Sony Employees File 6 Lawsuits Claiming Studio Left Personal Information Vulnerable
Sony has been hit with six class-action suits thus far in response to a massive data breach in late November, all filed by employees claiming that the movie studio was negligent in its protection of personal data.
“For decades, Defendant failed, and continues to fail, to take the reasonably necessary actions to provide a sufficient level of IT security to reasonably secure its employees’ PII [personally identifiable information],” the most recent complaint, filed in the U.S. District Court in Los Angeles, reads.
Sony informed employees in mid-December that stolen data included employee names, addresses, Social Security numbers, passport numbers, driver license numbers, bank information, credit card information (related to corporate travel), user names, passwords, salary figures and “other employment related information” that was not detailed. Medical claims information for employees on Sony’s health plan may also have been compromised.
The first lawsuit was filed on Monday, Dec. 15, with more following in the same week. All have contended that the studio placed its financial interests ahead of standard security practices. “Sony failed to secure its computer system, servers and databases, despite weaknesses that it has known about for years, because Sony made a business decision to accept the risk of losses associated with being hacked,” the first lawsuit reads.
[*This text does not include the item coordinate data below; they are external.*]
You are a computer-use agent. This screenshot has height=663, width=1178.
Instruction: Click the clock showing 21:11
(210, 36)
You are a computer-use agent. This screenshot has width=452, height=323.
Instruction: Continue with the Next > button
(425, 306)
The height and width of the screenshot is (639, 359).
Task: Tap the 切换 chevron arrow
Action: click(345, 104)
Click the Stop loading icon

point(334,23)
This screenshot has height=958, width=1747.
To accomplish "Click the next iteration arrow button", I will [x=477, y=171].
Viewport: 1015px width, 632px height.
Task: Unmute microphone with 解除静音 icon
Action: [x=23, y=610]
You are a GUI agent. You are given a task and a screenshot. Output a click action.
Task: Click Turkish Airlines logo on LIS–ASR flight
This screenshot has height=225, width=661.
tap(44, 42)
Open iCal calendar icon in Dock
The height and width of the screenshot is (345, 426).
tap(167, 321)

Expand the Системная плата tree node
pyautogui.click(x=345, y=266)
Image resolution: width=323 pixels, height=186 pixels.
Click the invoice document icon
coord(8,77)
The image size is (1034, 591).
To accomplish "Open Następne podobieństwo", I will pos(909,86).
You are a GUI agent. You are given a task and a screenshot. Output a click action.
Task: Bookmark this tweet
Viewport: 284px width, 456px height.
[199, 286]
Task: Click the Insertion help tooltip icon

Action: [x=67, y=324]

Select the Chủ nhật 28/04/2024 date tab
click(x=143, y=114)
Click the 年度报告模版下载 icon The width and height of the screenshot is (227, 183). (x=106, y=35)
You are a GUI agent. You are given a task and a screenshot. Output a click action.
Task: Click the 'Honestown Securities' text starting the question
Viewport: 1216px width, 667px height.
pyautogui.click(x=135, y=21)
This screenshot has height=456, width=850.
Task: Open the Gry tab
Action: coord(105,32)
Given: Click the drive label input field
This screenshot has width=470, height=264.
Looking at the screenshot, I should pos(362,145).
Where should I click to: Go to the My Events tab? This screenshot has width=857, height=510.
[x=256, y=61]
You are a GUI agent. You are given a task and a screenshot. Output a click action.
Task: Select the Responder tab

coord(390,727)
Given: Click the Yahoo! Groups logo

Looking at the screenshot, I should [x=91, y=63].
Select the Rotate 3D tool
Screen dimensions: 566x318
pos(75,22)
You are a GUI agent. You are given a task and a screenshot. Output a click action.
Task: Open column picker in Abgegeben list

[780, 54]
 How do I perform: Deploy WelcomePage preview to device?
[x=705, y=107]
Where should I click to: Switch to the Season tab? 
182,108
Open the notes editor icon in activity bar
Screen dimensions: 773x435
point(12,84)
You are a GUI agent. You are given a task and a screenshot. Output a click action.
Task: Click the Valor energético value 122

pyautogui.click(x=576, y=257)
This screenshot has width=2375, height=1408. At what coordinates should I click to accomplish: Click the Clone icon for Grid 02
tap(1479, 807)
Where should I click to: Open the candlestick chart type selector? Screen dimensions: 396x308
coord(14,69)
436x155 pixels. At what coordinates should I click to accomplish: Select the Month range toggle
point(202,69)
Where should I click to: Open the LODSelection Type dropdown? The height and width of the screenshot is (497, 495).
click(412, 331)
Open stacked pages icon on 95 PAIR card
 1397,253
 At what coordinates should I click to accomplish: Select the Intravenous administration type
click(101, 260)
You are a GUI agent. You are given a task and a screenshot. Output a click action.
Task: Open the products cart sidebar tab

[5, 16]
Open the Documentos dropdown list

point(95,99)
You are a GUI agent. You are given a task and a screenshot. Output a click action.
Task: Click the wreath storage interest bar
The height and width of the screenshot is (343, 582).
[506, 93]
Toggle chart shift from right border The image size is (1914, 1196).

The second lawsuit cites “hack revelations like thousands of passwords stored in a file named ‘password,’ internal company reports about vulnerabilities and more,” according to the Hollywood Reporter.
By asking the court for class-action status, these lawsuits may allow thousands of other Sony employees to join. It is expected that some of the lawsuits will be consolidated before proceeding.
Impact of The Interview
Privacy concerns are at the heart of all the lawsuits. But the second complaint also places blame on Sony for decisions made regarding The Interview, the film believed to be the motivation for the hack.
“Various news reports suggest the original script of The Interview included a fake villain, but that Sony specifically changed the script to make North Korea’s leader Kim Jong Un the film’s villain,” the lawsuit states. “Upon information and belief, Sony knew it was reasonably foreseeable that producing a script about North Korea’s leader Kim Jon Un would cause a backlash.”
The lawsuit will investigate whether this decision created an “unreasonable risk” for employees.
As of Dec. 29, Sony had retained the services of attorneys from WilmerHale, specialists in intellectual property and antitrust litigation, to defend it against the lawsuits.
When looked at as a whole, lawsuits against employers that go to trial in the United States are won by the employee approximately 67% of the time.